Artists on Artists: Julia Vogl and Gabriella Willenz

CANVAS Staff

“Artists on Artists” is one of our favorite things at the Compendium, when we turn over the keys to Jewish artists we admire so they can share the work of Jewish artists they admire. This week it’s Julia Vogl and Gabriella Willenz, two brilliant interdisciplinary artists. 

Julia Vogl is a London-based artist who makes public art and collective installations about the things that we, as humans, share and that make us distinct. Her “Social Sculptures” engage communities in the creation of colorful, geometric building-sized installations and giant murals. Her commissions include The Tate Modern, ITV, Facebook, and Jewish Arts Collaborative. Watch her TEDx talk and see her own work on her website.

Gabriella Willenz works in photography, video, and installation to critically interrogate how knowledge is constructed, delving into the mechanisms of how we get to know and relate to the world around us. Her accolades include a UC Berkeley’s ARC fellowship, an Eisner Prize in Photography, and the Bruce Geller WORD prize. She is an alum of both Asylum Arts and The Lincoln Center Directors Lab. Find out more about her projects on her website

During the pandemic, Vogl and Willenz stepped away from the visual world to collaborate on a purely audio work—The Eve & Adam Project. This one-hour sonic artwork uses a feminist lens to deconstruct one of the most powerful myths of all time, combining radio drama, interviews, and a therapy session. The result is an engrossing, funny, and surprisingly moving investigation of the gender roles and power dynamics of the story. 

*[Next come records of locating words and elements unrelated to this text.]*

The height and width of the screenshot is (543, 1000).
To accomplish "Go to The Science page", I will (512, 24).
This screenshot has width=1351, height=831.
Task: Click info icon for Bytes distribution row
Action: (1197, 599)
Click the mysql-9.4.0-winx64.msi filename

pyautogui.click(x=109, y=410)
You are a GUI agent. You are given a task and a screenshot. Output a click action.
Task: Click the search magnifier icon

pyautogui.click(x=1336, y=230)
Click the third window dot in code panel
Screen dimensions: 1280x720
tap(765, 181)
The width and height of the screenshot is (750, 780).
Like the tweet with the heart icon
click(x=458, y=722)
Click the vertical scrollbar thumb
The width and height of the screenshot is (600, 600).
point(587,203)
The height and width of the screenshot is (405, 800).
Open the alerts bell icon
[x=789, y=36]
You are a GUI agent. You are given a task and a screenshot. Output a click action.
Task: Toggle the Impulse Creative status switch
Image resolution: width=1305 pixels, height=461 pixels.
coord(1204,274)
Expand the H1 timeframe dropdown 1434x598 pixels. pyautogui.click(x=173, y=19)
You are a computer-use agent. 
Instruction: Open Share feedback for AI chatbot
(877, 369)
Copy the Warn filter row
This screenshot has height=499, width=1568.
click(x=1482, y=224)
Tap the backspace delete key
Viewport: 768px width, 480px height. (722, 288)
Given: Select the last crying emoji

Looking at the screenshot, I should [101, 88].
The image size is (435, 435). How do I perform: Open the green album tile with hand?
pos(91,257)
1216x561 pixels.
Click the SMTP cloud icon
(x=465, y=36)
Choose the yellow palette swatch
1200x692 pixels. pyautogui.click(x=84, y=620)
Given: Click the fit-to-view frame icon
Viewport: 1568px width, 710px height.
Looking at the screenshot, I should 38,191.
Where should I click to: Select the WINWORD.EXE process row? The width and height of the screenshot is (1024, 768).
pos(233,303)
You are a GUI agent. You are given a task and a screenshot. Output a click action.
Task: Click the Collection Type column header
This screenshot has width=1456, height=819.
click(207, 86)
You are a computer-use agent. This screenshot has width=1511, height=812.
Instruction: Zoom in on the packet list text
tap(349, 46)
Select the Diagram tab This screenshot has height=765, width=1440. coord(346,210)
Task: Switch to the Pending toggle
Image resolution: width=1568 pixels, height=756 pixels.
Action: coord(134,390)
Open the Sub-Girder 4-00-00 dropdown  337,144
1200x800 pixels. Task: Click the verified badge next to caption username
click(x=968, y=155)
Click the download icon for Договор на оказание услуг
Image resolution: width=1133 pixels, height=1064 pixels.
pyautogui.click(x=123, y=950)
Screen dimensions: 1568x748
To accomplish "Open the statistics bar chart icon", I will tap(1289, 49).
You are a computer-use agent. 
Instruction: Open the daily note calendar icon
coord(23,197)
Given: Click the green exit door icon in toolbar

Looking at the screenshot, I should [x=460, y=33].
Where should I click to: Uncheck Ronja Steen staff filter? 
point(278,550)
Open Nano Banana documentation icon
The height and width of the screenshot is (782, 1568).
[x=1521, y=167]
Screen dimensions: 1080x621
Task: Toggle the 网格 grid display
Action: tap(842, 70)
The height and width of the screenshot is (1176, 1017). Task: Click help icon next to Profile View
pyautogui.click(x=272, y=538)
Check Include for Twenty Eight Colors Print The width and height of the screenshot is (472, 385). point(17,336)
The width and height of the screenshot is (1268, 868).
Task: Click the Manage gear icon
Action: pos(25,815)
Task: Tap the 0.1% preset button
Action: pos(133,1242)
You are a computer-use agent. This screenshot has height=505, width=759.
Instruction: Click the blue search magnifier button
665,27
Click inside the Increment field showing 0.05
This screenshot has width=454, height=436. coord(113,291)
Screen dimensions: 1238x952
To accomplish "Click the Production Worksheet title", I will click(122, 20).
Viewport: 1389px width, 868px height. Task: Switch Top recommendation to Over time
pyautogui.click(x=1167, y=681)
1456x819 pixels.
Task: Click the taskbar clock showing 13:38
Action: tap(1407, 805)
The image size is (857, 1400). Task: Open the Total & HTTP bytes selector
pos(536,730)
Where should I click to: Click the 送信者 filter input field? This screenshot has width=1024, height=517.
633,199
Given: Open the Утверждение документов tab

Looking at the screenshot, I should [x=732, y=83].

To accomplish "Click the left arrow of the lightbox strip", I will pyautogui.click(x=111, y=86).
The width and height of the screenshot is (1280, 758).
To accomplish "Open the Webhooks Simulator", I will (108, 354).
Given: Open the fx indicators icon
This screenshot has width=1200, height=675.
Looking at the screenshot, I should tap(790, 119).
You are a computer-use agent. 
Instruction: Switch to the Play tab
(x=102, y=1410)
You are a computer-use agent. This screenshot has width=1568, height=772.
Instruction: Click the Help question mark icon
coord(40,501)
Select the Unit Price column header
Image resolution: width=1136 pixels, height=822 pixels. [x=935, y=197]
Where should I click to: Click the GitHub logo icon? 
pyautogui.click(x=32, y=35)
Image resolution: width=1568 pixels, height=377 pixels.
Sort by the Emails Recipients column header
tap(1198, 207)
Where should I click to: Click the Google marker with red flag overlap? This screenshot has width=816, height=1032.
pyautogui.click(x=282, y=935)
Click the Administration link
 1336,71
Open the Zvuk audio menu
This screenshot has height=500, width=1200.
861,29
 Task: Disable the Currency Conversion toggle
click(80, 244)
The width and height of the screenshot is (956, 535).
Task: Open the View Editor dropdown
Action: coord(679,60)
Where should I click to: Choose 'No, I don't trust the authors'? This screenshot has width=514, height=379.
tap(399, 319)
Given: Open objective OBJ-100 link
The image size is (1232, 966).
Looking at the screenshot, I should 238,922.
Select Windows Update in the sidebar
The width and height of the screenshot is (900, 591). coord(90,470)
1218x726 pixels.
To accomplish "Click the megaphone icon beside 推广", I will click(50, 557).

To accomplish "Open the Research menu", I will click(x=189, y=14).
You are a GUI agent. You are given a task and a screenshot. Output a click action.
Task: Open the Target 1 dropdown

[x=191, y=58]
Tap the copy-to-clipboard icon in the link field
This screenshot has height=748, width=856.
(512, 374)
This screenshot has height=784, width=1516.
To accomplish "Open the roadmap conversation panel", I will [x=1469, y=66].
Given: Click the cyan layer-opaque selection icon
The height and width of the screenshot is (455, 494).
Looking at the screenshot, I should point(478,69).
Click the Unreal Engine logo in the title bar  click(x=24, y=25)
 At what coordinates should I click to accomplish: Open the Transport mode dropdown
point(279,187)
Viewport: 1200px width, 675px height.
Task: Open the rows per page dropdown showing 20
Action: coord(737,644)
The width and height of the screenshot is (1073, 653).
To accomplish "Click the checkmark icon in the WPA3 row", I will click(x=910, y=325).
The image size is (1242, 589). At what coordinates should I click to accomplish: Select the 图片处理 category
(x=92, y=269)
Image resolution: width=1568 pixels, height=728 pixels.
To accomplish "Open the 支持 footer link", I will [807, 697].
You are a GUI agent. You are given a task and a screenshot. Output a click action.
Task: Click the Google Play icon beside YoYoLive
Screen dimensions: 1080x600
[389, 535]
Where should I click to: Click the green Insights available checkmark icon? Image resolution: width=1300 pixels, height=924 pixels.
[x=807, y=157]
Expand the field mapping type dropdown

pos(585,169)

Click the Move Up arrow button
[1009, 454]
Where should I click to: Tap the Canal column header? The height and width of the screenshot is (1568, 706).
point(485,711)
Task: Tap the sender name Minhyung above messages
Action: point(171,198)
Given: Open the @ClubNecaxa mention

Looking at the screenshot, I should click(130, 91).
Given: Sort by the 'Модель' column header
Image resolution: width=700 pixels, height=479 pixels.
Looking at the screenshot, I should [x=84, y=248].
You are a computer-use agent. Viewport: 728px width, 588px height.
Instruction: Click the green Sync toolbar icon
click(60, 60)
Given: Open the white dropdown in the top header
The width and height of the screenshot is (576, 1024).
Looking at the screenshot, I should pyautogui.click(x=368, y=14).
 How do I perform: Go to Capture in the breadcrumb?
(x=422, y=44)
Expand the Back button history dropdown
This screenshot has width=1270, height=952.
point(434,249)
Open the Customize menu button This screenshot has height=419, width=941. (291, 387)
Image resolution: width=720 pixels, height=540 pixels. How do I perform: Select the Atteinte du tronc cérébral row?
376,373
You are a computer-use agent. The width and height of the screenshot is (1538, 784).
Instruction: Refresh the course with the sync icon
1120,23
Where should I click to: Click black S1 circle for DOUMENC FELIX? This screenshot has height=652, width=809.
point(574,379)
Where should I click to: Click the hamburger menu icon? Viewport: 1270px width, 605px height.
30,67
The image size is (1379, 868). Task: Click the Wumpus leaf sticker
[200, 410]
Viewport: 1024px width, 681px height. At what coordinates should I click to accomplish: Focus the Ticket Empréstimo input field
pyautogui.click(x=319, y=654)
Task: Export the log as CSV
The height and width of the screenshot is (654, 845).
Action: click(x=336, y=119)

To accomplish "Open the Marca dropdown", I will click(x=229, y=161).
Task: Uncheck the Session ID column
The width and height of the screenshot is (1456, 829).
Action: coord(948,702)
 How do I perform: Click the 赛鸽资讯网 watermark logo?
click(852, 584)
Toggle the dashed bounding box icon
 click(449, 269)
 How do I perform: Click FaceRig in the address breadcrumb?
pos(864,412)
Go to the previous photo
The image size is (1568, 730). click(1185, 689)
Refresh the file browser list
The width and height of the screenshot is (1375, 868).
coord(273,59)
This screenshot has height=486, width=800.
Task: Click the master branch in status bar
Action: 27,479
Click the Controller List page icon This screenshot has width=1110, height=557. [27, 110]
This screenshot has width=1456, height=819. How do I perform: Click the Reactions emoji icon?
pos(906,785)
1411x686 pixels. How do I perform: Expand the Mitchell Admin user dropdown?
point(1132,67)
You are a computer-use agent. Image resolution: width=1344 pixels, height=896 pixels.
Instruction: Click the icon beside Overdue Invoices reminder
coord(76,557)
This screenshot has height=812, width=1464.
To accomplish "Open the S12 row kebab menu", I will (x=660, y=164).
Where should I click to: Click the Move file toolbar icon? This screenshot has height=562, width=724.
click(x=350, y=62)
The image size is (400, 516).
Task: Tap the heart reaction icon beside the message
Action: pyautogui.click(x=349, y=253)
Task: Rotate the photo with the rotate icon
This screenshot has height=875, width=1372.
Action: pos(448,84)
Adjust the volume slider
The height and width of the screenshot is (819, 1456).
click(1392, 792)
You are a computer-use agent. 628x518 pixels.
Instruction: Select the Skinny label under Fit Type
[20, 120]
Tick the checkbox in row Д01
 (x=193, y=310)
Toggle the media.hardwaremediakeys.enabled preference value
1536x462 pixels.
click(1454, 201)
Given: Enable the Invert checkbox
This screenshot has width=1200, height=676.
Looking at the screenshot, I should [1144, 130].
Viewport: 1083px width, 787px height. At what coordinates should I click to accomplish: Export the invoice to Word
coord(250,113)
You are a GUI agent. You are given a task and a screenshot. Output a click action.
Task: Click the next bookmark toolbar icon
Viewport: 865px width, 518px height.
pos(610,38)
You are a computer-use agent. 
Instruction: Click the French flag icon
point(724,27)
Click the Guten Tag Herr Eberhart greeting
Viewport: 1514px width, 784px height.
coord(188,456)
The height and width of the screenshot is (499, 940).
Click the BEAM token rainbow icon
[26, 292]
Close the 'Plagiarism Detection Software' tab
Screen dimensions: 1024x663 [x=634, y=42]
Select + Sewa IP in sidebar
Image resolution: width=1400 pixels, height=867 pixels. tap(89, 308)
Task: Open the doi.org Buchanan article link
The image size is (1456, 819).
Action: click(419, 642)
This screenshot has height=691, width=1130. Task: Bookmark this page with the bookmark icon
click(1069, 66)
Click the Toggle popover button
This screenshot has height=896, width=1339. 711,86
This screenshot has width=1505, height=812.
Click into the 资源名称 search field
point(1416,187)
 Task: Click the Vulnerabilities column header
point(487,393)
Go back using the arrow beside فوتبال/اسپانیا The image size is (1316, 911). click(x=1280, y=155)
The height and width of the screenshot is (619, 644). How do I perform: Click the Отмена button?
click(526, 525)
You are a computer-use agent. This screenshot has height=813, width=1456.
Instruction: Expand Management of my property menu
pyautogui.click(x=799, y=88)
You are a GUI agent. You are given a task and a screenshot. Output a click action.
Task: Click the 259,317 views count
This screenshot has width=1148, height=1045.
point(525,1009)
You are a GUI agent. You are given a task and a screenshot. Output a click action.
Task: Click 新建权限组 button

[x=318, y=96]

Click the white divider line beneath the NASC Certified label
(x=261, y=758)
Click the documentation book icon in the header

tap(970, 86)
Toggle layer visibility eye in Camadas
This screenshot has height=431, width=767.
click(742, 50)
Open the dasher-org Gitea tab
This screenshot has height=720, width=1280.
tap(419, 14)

This week, Vogl and Willenz share the interdisciplinary Jewish artists they admire and whose work inspired Eve & Adam: “We’re always searching for other artists that tell stories in a variety of mediums and materials—artists who unpack, re-write, and re-contextualize narratives to unveil other realities. We hope Compendium readers find these Jewish artists as thought-provoking as we do.”


Abigail Raphael Collins

A resident of Los Angeles, Abigail Raphael Collins combines experimental documentary and video installation to consider intergenerational experiences through a queer feminist lens. We were drawn to her series Out of Play, six videos that investigate the relationship between the entertainment industry and U.S. military—and both their relationships to truth and fiction. Her works create a layered approach to storytelling, using narrative, text, sound, acting, and documentary accounts, often in surprising combinations. Abigail’s high production value, diligence, and thorough investigation is the kind of work that inspires us to get back in the studio.


Eduard Freudmann

Eduard Freudmann lives and works in Vienna, Austria. His work uses performance, installation, and public space to critique the politics of commemoration and archiving. We found his full-length performance The White Elephant Archive (which we sadly saw only on video) to be an extremely innovative project. Using a projector, Freudmann displays the documents on the table before him—objects, photographs, and letters—to create an intimate narrative of his family history


Sophie Herxheimer

London-based Sophie Herxheimer is a poet and artist who fuses imagery and text in her socially engaged projects and books. Her “Live Story Collecting Process” is an ongoing project, where an individual tells a story that Herxheimer illustrates live—in ink!—with the resulting drawing given to the storyteller. Herxheimer has made over a thousand story-drawings, often with people from under-represented groups—like care home residents and refugees. The process and outcome are empowering, demonstrating the importance of sharing for both the storyteller, the artist and the viewer. Currently Sophie is working on a book about how care and creativity intersect.


Jon Levin

Brooklyn-based Jon Levin is a sensational storyteller—a performer, director, puppeteer, and theater maker. Levin established Sinking Ship Productions in NYC with Josh Luxenburg, together creating a world-touring production of Franz Kafka’s A Hunger Artist. This mesmerizing one-man show included audience participation, acrobatics, and puppeteering in order to question the relationship between community obligations and the voyeurism of entertainment. Next is a show based on the Greek story of Cassandra commissioned by LA’s Getty Museum.


Veronica Simmonds

Based in Toronto, Canada, Veronica Simmonds is a radio documentarian, podcast producer, and audio artist—and we think a guide to incredible journeys. Her piece Body of Water (co-created with Katie McKay) was quite an inspiration to us. It’s an interactive sound and visual work braided together from music, interviews, photographs, and illustrations. It brings all the empowering, freeing and rejuvenating moments of traversing water to the literal surface—after listening, we wanted to go swimming. Her many other artworks are definitely worth exploring with eyes and ears.